Um jovem de 21 anos vai ser julgado por ter assassinado o pai, em agosto do ano passado, em Peniche, por imaginar que o progenitor, de 44 anos, “praticava atos de natureza sexual” com a irmã menor do arguido, sem que houvesse provas que tal acontecera.
Segundo o despacho do Ministério Público (MP), secundado no juízo de instrução criminal no Tribunal Judicial de Leiria, que o acusa de crime de homicídio qualificado, “não obstante o arguido não ter sido sujeito a perícia, não se suscita ao Tribunal dúvida de que padece de doença mental, tendo antes da sua detenção estado internado em duas ocasiões”.
De acordo com a agência Lusa, em 2021 o jovem apresentou uma denúncia sobre alegadas práticas sexuais que o pai teria com a irmã, mas o inquérito foi arquivado “por não se ter apurado qualquer indício”.
No ano seguinte, foi aberto um outro inquérito, sendo que do auto de notícia “resulta a descrição de agressões alegadamente praticadas pelo arguido” sobre o pai, que originaram fraturas e internamento, mas também foi arquivado porque os pais recusaram prestar declarações.
Na sequência dos acontecimentos que deram origem a este inquérito de 2022, o jovem esteve internado compulsivamente.
Ao final da tarde de 16 de agosto de 2023, na residência da família, com quem vivia, iniciou um confronto verbal com o pai, novamente com a mesma acusação.
O MP explicou que a vítima conseguiu sair de casa e, apesar de a mãe do arguido ter tentado evitar que este saísse em perseguição do pai, fechando a porta sobre uma das mãos do filho, o jovem conseguiu libertar-se e começou a correr na direção dele, na rua, levando na mão uma navalha. “Após correr alguns metros, o arguido alcançou o seu pai e, a partir desse momento, sempre que se aproximava o suficiente”, desferia-lhe em várias zonas do corpo golpes com a navalha, descreveu o MP.
A vítima “ainda conseguiu fugir mais alguns metros, pese embora continuasse a sofrer golpes provocados pelo arguido”, mas este “acabou por alcançar o pai e, empregando força física extrema, desferiu um número não concretamente apurado de golpes nas costas”.
O jovem empurrou o pai, “fazendo-o embater com a cabeça numa parede”, tendo caiu inanimado no chão, e, “usando força física extrema, voltou a desferir” golpes com a navalha em várias partes do corpo do progenitor.
O arguido apenas parou quando se começaram a ouvir as sirenes das forças de segurança e de auxílio médico que se aproximavam do local, nas imediações do hospital de Peniche.
Fernando Oliveira, uma testemunha, afirmou ao JORNAL DAS CALDAS, que depois do crime, o jovem ”foi sentar-se no chão a fumar um cigarro, como se nada se passasse, à espera que a polícia e bombeiros chegassem.
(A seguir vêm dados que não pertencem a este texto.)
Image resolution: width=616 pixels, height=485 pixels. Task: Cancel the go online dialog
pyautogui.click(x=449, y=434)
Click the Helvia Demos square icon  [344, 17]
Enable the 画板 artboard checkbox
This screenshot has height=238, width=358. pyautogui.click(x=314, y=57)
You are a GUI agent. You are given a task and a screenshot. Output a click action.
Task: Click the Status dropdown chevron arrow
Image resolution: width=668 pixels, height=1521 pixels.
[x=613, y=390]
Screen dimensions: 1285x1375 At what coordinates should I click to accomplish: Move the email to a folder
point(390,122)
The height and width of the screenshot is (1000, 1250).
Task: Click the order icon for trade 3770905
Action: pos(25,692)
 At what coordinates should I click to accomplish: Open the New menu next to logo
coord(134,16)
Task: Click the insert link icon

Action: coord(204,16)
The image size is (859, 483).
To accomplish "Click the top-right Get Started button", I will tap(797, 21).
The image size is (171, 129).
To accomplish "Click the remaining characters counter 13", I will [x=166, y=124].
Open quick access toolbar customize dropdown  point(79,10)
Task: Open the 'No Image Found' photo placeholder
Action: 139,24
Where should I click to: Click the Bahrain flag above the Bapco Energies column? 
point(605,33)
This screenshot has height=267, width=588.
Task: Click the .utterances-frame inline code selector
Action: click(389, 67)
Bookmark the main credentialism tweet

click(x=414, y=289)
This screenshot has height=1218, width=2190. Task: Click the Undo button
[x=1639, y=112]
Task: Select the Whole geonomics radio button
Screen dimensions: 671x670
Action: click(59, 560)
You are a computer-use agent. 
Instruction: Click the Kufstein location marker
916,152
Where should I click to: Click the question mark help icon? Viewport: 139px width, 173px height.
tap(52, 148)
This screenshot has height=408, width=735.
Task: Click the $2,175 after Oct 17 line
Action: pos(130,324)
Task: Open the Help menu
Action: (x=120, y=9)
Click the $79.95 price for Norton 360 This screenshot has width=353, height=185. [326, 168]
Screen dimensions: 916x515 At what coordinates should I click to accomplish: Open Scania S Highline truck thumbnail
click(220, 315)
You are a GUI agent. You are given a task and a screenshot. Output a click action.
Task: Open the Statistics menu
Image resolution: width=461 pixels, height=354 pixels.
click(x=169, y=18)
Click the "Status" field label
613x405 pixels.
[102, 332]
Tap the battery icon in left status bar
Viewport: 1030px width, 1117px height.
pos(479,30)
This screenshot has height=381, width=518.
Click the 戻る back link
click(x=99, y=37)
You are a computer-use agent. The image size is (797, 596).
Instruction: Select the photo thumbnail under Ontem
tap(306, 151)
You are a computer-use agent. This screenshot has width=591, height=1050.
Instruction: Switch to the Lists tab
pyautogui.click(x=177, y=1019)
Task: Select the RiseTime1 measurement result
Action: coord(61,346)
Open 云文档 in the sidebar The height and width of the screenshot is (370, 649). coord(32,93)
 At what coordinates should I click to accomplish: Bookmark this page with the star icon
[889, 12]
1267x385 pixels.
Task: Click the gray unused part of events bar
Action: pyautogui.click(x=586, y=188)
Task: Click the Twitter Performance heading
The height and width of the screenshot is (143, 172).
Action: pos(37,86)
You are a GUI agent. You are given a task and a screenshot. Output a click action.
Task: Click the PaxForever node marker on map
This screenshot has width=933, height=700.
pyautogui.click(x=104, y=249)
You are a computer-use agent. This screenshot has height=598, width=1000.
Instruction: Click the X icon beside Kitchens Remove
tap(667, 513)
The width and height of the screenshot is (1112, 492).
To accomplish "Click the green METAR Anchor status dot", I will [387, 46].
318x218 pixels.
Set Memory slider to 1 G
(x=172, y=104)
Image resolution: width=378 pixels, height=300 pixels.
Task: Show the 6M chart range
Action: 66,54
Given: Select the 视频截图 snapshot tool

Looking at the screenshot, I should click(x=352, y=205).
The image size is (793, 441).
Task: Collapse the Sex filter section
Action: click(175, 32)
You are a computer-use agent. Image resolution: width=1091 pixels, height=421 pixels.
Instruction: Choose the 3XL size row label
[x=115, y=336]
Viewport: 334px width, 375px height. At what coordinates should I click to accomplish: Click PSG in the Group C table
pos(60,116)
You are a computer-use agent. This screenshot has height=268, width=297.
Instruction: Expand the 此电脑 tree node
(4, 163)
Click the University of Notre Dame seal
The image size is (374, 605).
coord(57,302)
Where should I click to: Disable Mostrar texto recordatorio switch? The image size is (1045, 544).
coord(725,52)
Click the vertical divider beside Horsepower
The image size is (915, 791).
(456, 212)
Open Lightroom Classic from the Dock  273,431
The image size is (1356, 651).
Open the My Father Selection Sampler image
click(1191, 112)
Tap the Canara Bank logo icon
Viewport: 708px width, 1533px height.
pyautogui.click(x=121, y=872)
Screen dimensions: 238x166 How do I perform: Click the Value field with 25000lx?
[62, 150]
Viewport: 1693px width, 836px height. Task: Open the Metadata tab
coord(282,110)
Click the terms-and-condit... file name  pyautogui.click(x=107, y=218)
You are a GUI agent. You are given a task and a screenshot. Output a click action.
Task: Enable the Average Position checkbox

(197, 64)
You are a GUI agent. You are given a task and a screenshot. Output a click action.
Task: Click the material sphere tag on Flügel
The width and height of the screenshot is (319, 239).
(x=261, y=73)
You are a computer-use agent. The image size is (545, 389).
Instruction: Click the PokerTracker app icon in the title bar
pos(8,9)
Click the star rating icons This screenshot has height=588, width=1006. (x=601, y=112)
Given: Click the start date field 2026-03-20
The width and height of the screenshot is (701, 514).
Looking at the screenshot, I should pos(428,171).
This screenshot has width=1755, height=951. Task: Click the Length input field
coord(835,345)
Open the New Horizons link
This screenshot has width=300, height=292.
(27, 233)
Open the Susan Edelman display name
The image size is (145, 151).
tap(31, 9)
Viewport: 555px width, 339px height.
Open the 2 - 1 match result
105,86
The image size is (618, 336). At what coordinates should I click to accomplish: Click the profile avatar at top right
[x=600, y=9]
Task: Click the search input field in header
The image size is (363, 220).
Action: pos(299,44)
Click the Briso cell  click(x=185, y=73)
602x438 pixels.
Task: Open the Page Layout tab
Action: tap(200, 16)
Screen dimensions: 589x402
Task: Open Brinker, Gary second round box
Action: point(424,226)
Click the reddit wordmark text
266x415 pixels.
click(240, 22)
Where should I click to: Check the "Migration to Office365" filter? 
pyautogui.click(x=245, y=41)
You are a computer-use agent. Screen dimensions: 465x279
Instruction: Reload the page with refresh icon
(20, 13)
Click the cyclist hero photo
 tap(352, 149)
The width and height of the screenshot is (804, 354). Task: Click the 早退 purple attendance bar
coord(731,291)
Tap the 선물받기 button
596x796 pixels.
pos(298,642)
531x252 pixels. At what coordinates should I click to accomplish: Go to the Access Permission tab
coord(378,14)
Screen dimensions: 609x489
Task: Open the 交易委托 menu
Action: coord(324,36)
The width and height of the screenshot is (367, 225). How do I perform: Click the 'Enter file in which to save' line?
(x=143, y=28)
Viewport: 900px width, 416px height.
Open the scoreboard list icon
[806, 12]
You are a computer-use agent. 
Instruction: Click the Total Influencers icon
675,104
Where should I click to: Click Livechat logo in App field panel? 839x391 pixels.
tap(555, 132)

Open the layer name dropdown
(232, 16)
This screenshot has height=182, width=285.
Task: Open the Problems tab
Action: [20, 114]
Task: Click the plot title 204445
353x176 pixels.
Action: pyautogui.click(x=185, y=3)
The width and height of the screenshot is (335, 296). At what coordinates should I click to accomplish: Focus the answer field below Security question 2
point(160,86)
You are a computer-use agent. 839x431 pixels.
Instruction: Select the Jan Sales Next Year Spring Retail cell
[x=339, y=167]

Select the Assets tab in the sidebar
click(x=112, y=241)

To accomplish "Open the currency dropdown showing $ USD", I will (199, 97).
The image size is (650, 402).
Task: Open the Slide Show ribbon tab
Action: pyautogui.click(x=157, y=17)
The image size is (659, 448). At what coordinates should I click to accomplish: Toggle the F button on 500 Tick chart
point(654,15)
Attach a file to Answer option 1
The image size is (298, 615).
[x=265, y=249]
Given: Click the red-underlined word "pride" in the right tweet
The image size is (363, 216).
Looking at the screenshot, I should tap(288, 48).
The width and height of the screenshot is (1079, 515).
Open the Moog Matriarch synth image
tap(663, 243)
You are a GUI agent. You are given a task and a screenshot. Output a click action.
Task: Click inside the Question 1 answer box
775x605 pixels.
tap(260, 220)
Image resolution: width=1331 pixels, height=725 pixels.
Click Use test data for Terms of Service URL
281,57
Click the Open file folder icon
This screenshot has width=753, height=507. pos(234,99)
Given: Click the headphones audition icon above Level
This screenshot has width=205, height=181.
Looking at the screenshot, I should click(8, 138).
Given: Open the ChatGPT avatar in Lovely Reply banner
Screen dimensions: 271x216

Permaneceu sempre ali como se nada fosse e disse que estava tudo bem”.
“Disse que já tinha há algum tempo posto o pai em estado de coma e que um dia o ia matar”, revelou, adiantando na altura que o jovem teria “uma doença esquizofrénica”.
Os bombeiros e o INEM tentaram reanimar o pai, mas já não havia nada a fazer.
Para o MP, o jovem sabia que iria provocar a morte do pai ao desferir intencionalmente os golpes com a navalha, alguns em zonas vitais. A arma branca foi encontrada no chão e apreendida.
De acordo com o despacho, o arguido agiu “com o propósito concretizado de tirar a vida” ao pai e a sua conduta foi “especialmente perversa e censurável”, revelando-se “totalmente indiferente à vida do seu progenitor”.
O jovem, depois assistido no hospital, com ferimentos numa mão, encontra-se em prisão preventiva, mas à Direção-Geral de Reinserção e Serviços Prisionais foi feito um pedido para informar se há disponibilidade de colocá-lo num estabelecimento adequado à sua situação, até ao julgamento, que ainda não tem data marcada.